Produce a copy of every line in the records that holds the string "Data".

^^^^

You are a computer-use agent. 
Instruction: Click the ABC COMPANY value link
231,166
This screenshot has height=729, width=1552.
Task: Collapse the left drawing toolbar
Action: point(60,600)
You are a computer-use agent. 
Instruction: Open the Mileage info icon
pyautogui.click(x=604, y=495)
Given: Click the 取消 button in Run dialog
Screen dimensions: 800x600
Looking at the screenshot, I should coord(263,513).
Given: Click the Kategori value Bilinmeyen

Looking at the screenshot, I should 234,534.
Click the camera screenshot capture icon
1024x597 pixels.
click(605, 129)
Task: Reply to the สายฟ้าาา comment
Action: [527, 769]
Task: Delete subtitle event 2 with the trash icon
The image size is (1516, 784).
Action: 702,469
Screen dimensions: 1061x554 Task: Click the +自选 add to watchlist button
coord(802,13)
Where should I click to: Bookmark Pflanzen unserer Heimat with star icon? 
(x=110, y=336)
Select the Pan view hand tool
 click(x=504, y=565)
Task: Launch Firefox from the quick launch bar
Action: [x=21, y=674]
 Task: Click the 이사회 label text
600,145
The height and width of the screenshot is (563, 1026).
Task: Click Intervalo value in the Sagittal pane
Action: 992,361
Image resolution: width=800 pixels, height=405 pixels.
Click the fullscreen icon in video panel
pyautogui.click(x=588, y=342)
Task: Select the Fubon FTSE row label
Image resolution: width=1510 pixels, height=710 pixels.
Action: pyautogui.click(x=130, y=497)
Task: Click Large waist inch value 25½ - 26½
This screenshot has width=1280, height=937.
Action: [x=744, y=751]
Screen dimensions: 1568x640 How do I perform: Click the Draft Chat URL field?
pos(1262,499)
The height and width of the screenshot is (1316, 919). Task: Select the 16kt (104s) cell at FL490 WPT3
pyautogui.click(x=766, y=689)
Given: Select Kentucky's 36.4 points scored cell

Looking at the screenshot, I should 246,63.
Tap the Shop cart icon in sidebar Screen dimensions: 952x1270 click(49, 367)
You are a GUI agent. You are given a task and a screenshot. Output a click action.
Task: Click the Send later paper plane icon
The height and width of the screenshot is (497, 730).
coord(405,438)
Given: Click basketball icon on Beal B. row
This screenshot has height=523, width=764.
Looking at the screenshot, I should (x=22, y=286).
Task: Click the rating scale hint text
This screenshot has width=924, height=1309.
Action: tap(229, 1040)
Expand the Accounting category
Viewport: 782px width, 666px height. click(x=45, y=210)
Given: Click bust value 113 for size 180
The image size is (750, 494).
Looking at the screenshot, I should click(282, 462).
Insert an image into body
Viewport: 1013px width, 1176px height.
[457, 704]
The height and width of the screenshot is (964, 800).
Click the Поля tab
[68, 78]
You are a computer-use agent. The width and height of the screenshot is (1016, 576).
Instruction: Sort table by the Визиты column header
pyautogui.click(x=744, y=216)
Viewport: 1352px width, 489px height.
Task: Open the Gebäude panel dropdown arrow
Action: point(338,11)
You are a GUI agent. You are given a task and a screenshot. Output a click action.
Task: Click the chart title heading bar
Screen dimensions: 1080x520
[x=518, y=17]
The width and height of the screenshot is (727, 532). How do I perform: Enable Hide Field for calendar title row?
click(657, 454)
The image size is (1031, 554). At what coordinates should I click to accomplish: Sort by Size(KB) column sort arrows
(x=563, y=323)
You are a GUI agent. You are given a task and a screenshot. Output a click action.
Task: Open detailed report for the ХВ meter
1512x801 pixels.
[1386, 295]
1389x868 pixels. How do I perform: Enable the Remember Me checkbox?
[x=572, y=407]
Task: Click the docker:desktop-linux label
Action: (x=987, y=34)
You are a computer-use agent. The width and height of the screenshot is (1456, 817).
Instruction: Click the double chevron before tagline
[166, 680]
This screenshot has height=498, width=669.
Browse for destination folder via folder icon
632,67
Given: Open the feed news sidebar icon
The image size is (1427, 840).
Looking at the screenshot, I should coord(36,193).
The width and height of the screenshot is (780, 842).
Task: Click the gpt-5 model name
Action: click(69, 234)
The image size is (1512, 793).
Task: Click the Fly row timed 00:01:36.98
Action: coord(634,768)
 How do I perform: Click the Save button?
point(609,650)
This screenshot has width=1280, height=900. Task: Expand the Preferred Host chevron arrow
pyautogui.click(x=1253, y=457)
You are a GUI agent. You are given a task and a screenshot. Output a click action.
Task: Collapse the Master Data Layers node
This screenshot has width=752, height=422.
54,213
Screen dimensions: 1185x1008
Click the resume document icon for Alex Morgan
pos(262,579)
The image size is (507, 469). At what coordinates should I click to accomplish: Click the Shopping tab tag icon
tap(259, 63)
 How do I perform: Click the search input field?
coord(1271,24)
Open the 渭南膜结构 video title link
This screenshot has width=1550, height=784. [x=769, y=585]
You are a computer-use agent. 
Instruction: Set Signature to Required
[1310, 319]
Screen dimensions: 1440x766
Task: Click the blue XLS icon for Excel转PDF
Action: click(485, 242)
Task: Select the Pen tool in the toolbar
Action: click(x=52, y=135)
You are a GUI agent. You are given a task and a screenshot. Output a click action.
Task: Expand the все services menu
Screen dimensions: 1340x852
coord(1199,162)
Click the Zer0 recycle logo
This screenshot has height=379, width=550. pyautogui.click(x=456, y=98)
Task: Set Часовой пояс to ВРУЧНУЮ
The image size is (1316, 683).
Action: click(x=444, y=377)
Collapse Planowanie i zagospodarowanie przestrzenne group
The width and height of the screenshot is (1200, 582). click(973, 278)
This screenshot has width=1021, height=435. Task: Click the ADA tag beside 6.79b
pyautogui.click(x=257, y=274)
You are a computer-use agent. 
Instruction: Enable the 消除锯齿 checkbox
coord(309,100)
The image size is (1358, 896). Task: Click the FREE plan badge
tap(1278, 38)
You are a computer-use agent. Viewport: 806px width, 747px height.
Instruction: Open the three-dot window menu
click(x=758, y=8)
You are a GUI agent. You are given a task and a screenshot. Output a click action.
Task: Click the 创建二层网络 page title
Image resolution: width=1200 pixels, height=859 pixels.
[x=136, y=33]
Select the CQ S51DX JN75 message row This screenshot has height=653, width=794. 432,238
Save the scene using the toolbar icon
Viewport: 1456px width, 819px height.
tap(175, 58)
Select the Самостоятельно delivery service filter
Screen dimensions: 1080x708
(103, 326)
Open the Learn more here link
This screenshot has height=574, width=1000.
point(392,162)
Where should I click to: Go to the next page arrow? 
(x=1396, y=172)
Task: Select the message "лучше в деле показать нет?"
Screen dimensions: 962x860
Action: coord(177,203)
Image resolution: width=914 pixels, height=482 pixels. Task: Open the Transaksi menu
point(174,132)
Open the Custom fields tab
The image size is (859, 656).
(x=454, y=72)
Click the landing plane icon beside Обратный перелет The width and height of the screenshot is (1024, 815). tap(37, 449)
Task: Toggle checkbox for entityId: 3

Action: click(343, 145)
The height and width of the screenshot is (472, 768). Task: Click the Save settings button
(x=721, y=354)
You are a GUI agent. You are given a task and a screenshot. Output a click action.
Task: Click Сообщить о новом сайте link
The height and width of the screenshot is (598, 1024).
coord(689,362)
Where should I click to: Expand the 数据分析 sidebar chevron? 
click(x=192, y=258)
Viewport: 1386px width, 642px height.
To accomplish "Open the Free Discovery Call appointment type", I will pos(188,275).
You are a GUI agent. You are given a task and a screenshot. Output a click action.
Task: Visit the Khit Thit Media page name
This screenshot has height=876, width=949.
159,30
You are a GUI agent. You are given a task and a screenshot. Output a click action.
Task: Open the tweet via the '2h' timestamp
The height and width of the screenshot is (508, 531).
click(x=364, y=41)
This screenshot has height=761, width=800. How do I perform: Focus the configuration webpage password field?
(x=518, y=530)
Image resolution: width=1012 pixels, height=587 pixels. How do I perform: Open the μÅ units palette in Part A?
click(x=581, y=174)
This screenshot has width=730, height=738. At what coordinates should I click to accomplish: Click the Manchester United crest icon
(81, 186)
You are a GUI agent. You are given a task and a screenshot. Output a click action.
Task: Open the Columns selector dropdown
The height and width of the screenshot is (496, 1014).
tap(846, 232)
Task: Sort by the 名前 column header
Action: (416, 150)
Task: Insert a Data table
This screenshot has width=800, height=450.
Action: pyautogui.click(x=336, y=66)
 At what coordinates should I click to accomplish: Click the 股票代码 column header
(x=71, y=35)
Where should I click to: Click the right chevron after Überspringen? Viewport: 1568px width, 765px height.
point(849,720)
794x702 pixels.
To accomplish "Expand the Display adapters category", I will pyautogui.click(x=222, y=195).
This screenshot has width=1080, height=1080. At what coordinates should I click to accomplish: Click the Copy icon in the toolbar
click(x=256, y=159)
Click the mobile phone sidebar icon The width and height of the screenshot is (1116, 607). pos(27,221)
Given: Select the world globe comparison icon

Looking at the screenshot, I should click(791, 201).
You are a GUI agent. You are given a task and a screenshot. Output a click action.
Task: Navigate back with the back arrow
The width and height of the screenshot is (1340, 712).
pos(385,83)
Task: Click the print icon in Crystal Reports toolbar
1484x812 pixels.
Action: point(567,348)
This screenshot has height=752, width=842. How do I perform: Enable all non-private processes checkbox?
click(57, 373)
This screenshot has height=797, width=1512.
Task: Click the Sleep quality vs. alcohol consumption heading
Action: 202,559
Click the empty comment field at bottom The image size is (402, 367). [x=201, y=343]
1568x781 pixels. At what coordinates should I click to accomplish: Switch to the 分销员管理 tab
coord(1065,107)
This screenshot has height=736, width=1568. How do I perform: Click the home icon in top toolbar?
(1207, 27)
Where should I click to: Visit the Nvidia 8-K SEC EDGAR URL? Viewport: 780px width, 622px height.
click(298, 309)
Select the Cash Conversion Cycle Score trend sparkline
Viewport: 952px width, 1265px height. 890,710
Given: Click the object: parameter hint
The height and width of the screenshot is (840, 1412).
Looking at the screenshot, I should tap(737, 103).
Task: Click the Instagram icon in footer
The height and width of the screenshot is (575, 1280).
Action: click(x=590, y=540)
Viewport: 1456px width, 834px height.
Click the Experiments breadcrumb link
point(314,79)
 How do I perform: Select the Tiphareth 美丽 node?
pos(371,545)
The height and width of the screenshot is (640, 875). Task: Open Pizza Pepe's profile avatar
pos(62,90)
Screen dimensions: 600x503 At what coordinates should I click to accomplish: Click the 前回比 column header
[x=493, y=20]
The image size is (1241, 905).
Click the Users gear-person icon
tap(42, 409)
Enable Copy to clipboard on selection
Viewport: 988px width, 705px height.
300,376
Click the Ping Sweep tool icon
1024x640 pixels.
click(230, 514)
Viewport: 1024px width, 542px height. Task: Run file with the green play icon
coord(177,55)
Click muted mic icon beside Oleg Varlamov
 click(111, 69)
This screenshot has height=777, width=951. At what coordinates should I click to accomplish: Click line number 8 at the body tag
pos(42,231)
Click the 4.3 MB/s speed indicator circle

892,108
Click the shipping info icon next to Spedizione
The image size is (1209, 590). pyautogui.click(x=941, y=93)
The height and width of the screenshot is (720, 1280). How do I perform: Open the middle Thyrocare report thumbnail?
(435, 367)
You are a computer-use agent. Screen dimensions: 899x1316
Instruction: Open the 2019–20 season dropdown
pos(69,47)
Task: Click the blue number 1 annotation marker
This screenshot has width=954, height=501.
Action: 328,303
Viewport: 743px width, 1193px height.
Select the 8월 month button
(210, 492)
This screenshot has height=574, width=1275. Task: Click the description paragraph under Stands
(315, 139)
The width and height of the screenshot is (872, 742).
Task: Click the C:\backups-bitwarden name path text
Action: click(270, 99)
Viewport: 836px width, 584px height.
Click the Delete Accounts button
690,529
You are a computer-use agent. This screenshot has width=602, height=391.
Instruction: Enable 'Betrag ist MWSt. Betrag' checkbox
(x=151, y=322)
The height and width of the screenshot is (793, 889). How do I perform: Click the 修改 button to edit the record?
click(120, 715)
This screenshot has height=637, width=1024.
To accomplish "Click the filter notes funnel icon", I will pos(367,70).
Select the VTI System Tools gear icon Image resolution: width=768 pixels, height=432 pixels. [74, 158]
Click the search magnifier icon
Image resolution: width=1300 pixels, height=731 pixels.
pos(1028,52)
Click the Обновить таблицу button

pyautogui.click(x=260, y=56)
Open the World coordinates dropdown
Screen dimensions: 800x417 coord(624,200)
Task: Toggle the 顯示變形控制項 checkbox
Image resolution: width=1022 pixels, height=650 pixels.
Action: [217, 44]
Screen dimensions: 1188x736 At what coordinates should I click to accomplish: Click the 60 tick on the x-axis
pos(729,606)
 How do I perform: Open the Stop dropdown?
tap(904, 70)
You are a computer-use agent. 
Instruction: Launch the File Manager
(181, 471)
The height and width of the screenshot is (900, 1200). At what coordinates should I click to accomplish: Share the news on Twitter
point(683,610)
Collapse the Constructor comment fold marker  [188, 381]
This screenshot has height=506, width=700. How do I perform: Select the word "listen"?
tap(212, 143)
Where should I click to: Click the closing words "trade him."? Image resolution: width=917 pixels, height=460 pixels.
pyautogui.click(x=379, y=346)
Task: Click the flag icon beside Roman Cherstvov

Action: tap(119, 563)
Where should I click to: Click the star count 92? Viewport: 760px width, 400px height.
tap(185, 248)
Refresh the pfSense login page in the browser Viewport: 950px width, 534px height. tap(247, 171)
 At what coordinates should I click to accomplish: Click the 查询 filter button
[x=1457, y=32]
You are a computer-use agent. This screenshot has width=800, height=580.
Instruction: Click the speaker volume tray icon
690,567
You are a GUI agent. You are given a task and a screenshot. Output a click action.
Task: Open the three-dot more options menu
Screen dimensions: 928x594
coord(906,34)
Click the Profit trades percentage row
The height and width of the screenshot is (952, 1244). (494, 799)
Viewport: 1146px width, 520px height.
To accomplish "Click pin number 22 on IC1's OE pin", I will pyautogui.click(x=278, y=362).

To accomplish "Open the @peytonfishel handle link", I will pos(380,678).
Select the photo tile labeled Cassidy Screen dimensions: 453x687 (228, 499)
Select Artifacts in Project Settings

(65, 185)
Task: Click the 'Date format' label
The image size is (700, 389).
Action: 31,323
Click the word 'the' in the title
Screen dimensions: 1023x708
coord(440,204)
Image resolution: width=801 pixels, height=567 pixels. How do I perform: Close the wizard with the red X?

^^^^

• RESULT OF THIS TASK
Task: Collapse the Master Data Layers node
Task: Insert a Data table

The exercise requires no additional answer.